Material:
****
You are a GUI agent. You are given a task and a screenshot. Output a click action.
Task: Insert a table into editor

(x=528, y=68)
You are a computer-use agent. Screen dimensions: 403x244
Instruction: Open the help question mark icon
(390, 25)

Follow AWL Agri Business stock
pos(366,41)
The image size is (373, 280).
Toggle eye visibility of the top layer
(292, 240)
****
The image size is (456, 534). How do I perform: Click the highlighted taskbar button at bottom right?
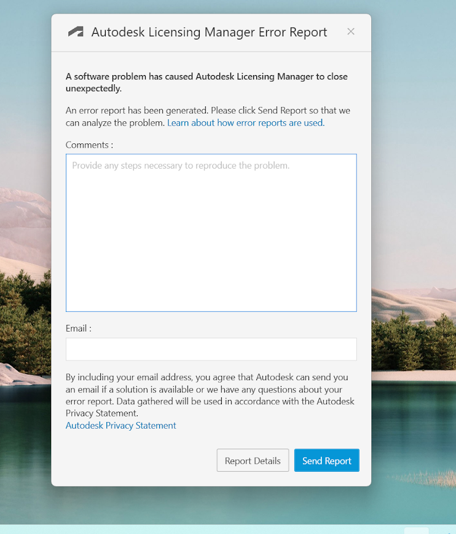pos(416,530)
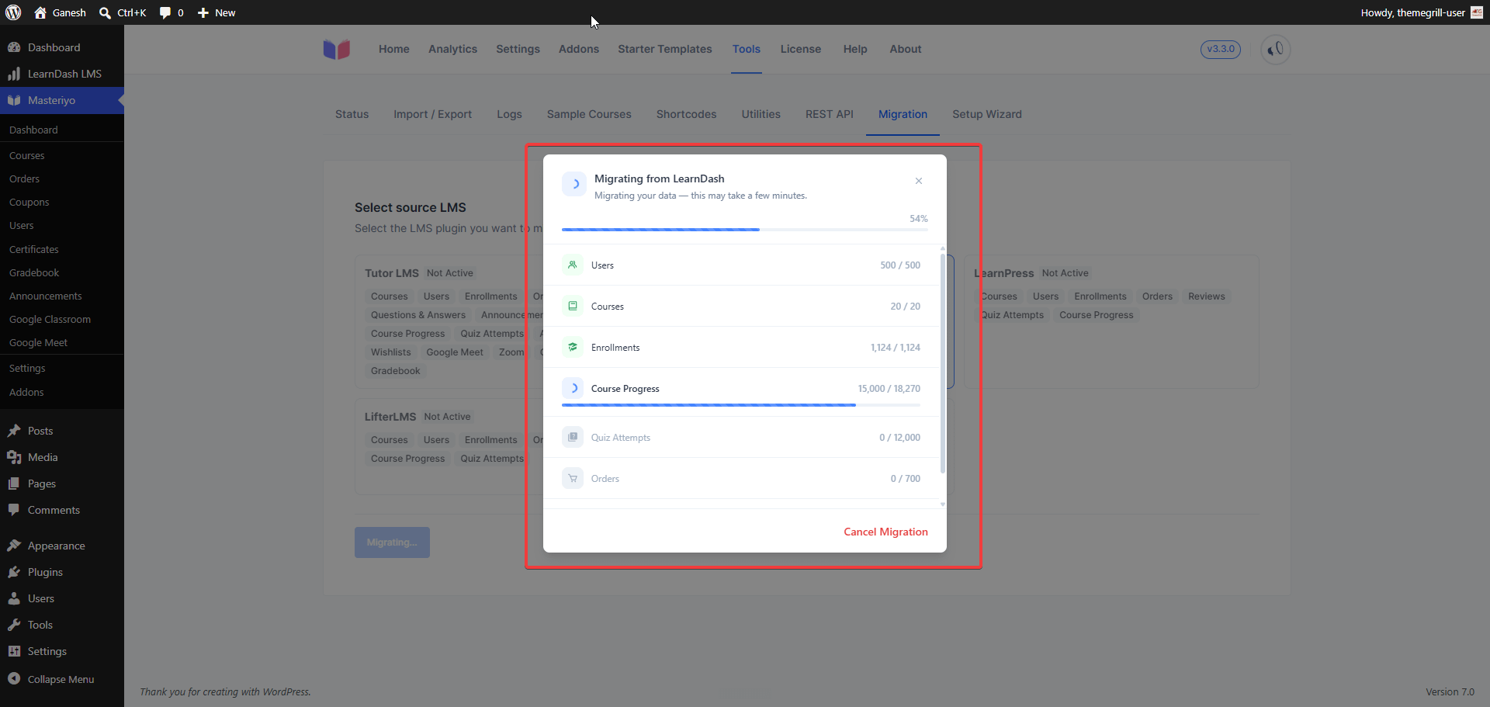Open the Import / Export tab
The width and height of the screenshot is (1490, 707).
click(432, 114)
****
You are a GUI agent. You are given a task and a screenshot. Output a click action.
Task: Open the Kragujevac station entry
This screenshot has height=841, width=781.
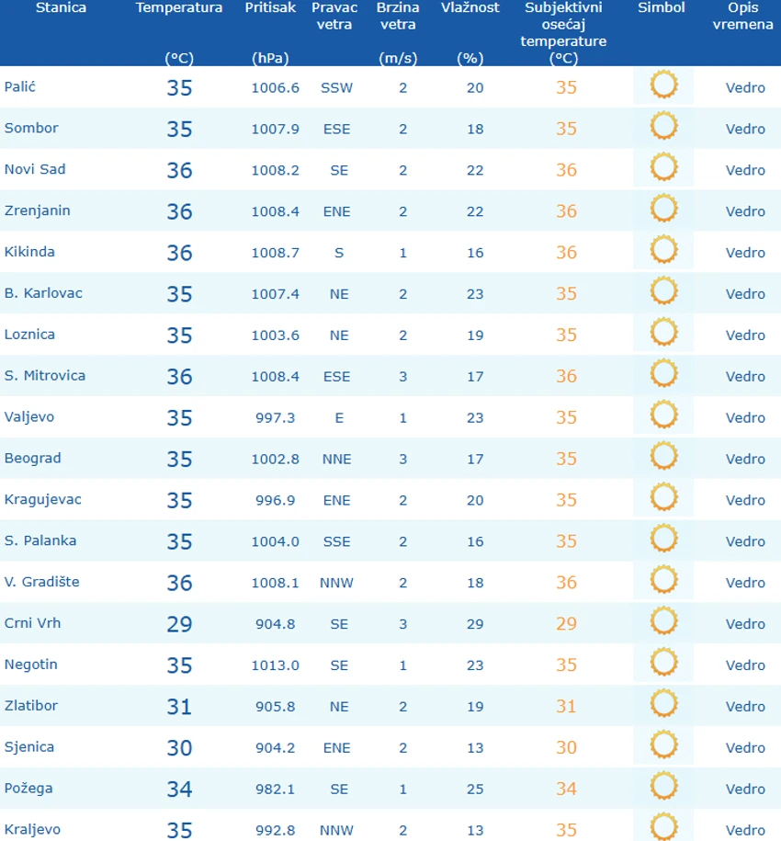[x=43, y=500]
****
Task details:
Copy the material above exactly, everything from the line containing "The image size is (456, 534)." down to the line containing "click(432, 114)", both included. Leave the pictures out of your copy.

Answer below:
The image size is (456, 534). How do I perform: Click the highlighted taskbar button at bottom right?
pos(416,530)
Open the Import / Export tab
The width and height of the screenshot is (1490, 707).
click(432, 114)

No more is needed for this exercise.